Marvel Heroes (UK Magazine) #8 (Story 1)

 Posted: Jun 2010
 Staff: The Editor (E-Mail)

Background

Marvel Heroes is the third UK Spider-Man/Marvel Magazine title from the Panini stable. The others are Spectacular Spider-Man (UK Magazine) for early teens, and Spider-Man & Friends (UK Magazine) for the pre-school market. Marvel Heroes is a recent replacement for the relatively short-lived Rampage (UK) which was also aimed at the mid-late teen market.

This magazine features 36 glossy pages. As the title indicates, the content is 100% Marvel related, and most of the major Marvel Heroes get a look-in from time to time.

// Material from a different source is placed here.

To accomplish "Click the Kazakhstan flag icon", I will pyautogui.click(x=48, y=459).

The audience is clearly early/mid-teens, with plenty of DVD, movie and video-game link-in.

Wolverine and Iron Man feature on this issue's cover, and duly each appears in their own standard 7-page story, as well as in much of the advertising and filler material.

Story 'Grim & Gritty'

  Marvel Heroes (UK Magazine) #8 (Story 1)
Summary: 20-May-2009 (Wolverine & Sandman Story. Spider-Man References)
Publisher: Panini Magazines
Editor: Ed Hammond
Writer: Ferg Handley
Pencils: John Royle
Inker: David Roach

First up, Wolverine heads back to Canada for some quiet time alone, but runs into Sandman. They fight, neither really being able to hurt the other. Then a petrol tanker gets mixed up in the middle of things and Wolvie deliberately causes an explosion... which leaves him hurt, but Sandman scatted to the winds. Then Wolverine heads back home, grumpier than before he left.

General Comments

To be honest, this is a fairly pointless slug-fest. The ending also suffers from a basic problem. Gasoline poured into a puddle on the ground just doesn't explode. Writer Ferg Handley would be well-advised to watch a few episodes of Myth Busters.

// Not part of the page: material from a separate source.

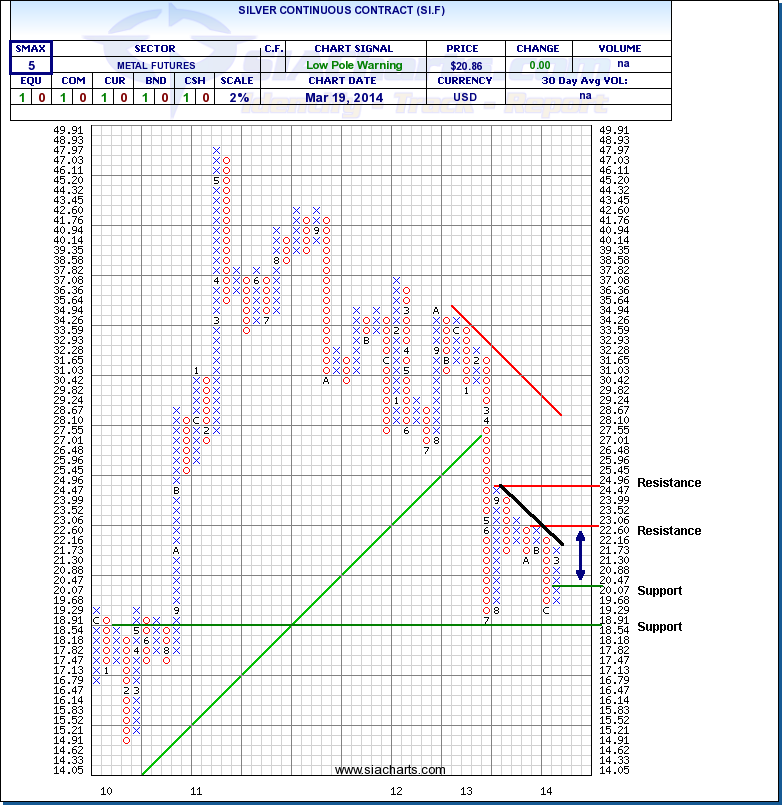
Task: Click the www.siacharts.com watermark link
Action: tap(390, 769)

The magazine features a Wolverine "fact file" and a few one-page "posters". Fair enough. But my major gripe is the six pages of Wolvie "content" that are actually really nothing more than advertising. I'm not sure how you draw the line between "Previewing" and "Promoting" the new Wolverine movie, but I'm pretty sure these guys crossed it a while back.

Overall Rating

For a tale which doesn't achieve anything and with a fundamentally flawed conclusion, this is a relatively fun romp. Artist John Royle adds great visual flair.

My rating of "Three Webs" is possible only because I'm prepared to judge the story alone, and forgive the fact that much of the rest of the Wolverine tie-in "content" is essentially thinly-disguised advertising.